» What you should do
Rescale the part of the listing that opens with the line containing "Task: Choose the blue color swatch" and closes with the line containing "will [1008, 61].": rewrite those lines in full, requests included, with every answer coordinate multiplied by 0.3 and rounded to a whole number, halves rounded up. Keep all other numbers, such as the dimension figures, unchanged.
+ + + + +
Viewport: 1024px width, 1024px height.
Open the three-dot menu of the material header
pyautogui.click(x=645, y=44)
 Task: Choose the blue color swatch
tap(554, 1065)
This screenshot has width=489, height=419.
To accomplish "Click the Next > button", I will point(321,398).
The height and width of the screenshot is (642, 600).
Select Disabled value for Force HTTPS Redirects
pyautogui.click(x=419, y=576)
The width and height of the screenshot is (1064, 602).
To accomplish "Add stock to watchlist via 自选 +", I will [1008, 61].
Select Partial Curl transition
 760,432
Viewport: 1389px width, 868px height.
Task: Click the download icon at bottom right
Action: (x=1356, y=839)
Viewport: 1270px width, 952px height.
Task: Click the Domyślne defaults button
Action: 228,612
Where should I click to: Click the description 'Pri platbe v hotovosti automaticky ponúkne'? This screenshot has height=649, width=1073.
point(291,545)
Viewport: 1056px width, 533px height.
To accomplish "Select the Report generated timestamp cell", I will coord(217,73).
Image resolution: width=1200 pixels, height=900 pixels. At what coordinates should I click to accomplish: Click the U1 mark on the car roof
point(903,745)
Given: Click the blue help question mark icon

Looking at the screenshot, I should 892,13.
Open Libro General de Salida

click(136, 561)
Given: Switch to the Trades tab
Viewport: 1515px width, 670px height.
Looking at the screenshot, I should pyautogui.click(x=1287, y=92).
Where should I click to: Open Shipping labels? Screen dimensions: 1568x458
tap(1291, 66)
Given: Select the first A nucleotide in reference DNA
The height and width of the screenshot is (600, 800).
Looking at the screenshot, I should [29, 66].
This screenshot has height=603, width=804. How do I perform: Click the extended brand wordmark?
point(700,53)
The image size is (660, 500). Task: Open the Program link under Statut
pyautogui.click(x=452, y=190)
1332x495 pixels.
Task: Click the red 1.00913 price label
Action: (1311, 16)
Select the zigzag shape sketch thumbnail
+ + + + +
» Exercise solution
 Task: Choose the blue color swatch
tap(166, 320)
This screenshot has width=489, height=419.
To accomplish "Click the Next > button", I will point(96,119).
The height and width of the screenshot is (642, 600).
Select Disabled value for Force HTTPS Redirects
pyautogui.click(x=126, y=173)
The width and height of the screenshot is (1064, 602).
To accomplish "Add stock to watchlist via 自选 +", I will [302, 18].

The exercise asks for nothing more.